[Records from a dataset]
********

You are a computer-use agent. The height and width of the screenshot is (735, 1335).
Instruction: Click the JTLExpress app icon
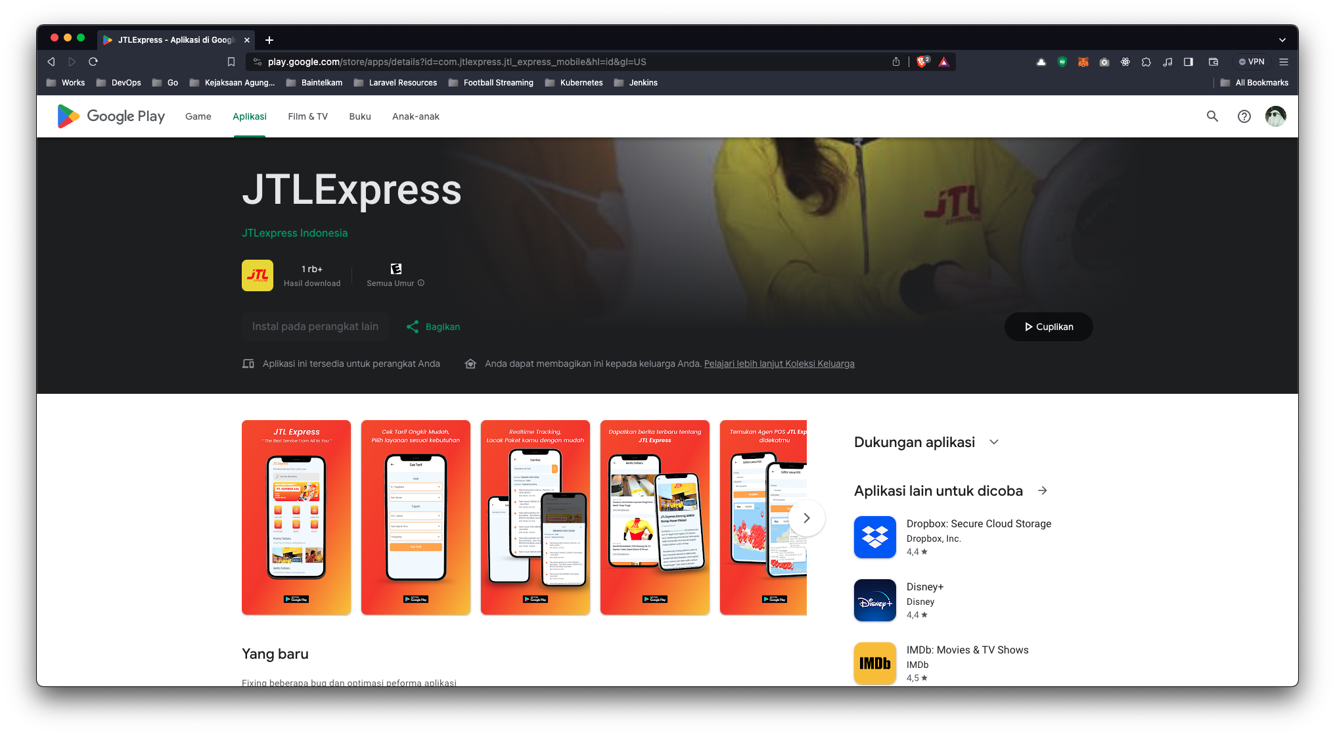pyautogui.click(x=257, y=275)
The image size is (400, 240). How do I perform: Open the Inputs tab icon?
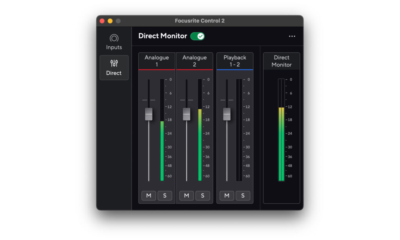[114, 38]
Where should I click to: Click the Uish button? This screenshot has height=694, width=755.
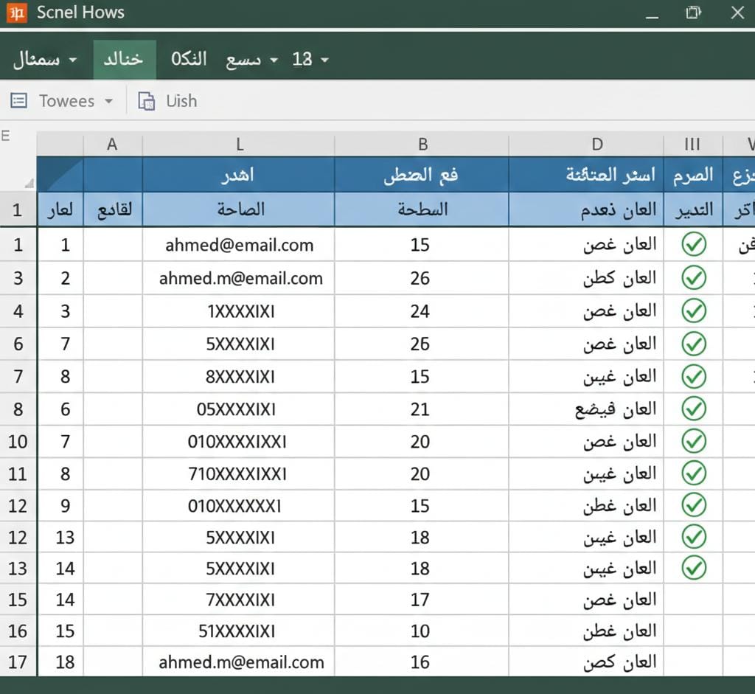click(x=180, y=101)

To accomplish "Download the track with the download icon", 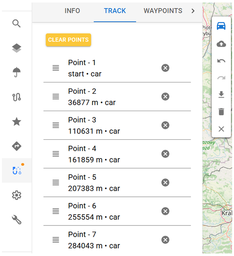I will pyautogui.click(x=221, y=94).
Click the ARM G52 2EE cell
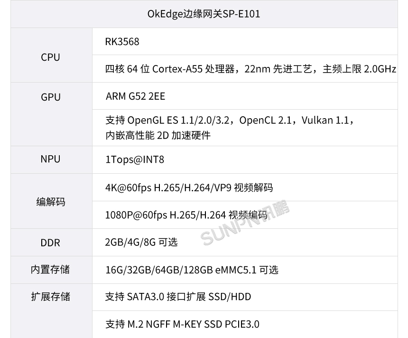The image size is (408, 338). pos(136,96)
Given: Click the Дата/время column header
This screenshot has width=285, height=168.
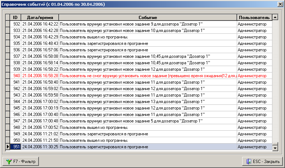Looking at the screenshot, I should click(x=40, y=17).
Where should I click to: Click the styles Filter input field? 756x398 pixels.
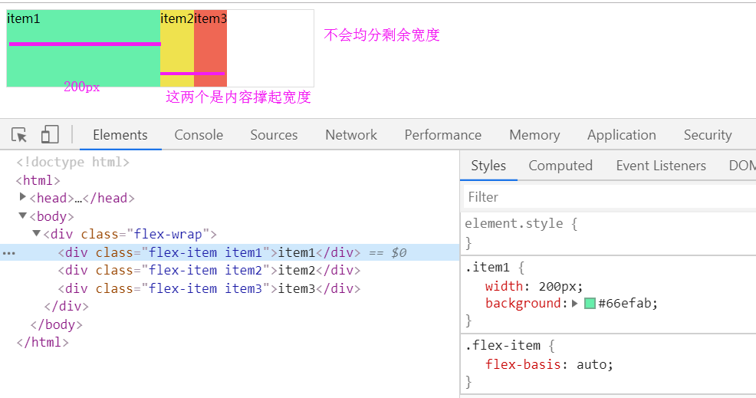(x=610, y=197)
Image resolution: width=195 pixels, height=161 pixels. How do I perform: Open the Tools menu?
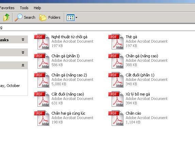[24, 8]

********

## What is needed
Please print the lines from the one holding "Click the ARM G52 2EE cell" through the end of the records above, unchanged and with the pictures left out.

## Final answer
Click the ARM G52 2EE cell
The image size is (408, 338). pos(136,96)
Given: Click the Дата/время column header
This screenshot has width=285, height=168.
Looking at the screenshot, I should click(x=40, y=17).
Where should I click to: Click the styles Filter input field? 756x398 pixels.
(x=610, y=197)
Image resolution: width=195 pixels, height=161 pixels. How do I perform: Open the Tools menu?
[24, 8]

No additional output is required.